Causa maltempo, l’esecuzione dell’opera è stata spostata al Teatro Regio, la cui capienza è stata di recente ampliata a 600 posti totali, disposti in modo conforme alle direttive governative e regionali in materia di tutela della salute pubblica. La nuova assegnazione dei posti sarà effettuata dalla Biglietteria del Teatro Regio cercando di tenere conto della categoria dei posti acquistati per il teatro all’aperto al Parco Ducale. Per la limitata e diminuita capienza della Sala del Regio e per la differenti tipologie di settori tuttavia, non per tutti i posti tale presupposto potrà essere mantenuto, per questa ragione il Teatro confida che il ritrovato piacere di un’imprevista serata all’opera al Regio consenta al pubblico di superare gli eventuali disagi per un posto che non si è potuto scegliere, facendo prevalere la gioia di ritrovarsi per la prima volta nell’abbraccio dei suoi stucchi.
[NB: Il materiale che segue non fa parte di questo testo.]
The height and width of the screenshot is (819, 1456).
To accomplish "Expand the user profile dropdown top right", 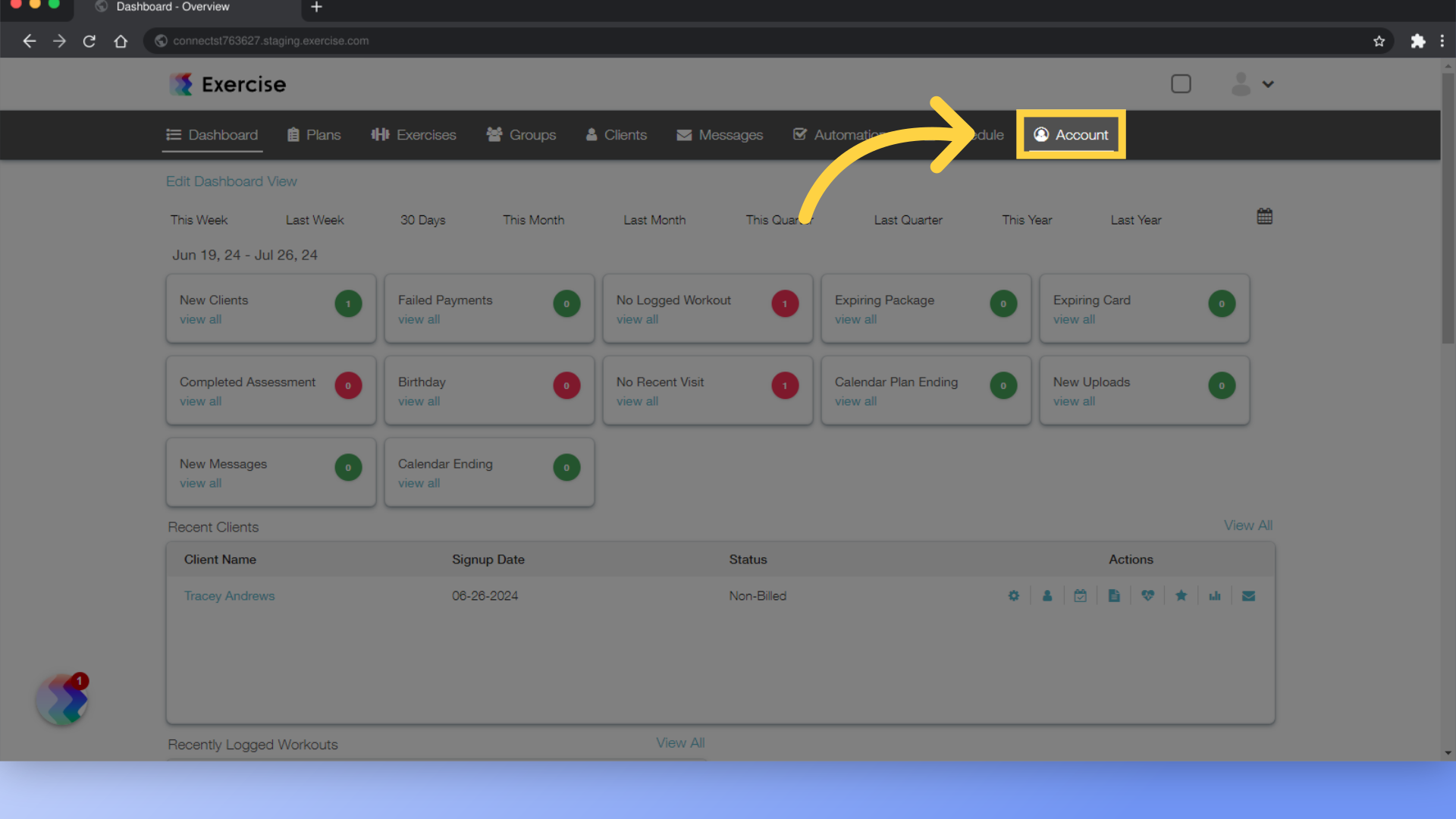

Data la nuova collocazione al Teatro Regio resasi necessaria per le incerte condizioni meteorologiche, il pubblico che non vorrà prendervi parte avrà comunque la possibilità di chiedere il rimborso del biglietto entro il prossimo 10 ottobre.

Per consentire ai tecnici di completare l’annunciato nuovo assetto della Sala del Teatro in tempo per il debutto (con il posizionamento di schermature in policarbonato flessibile nelle sedute alternate occupabili in platea e tra un palco e l’altro e lo smontaggio e riposizionamento delle sedute in galleria), la prevista prova generale di mercoledì 23 settembre 2020 alle ore 20.00 non potrà essere aperta al pubblico. Anche in questo caso gli spettatori potranno richiedere il rimborso del proprio biglietto entro il 10 ottobre esclusivamente presso la biglietteria del Teatro

In entrambi i casi, per la richiesta di rimborso sarà necessario restituire il biglietto originale alla biglietteria, eventualmente inviandolo a mezzo posta, come imposto dalla normativa tributaria.

“Tornare all’opera, in sicurezza, tra le mura del Teatro Regio, – dichiara Anna Maria Meo, Direttrice generale del Teatro Regio di Parma e Direttrice artistica del Festival Verdi – è un altro piccolo passo in direzione di una ritrovata e diversa normalità, che compiamo preparati e secondo tutte le cautele che garantiscano, ben oltre gli obblighi imposti dalle norme a tutela della salute pubblica, un ascolto sereno e gioioso alla comunità del Regio. Tornare a incontrare il nostro pubblico al Regio dopo tanto tempo sarà certamente molto emozionante”.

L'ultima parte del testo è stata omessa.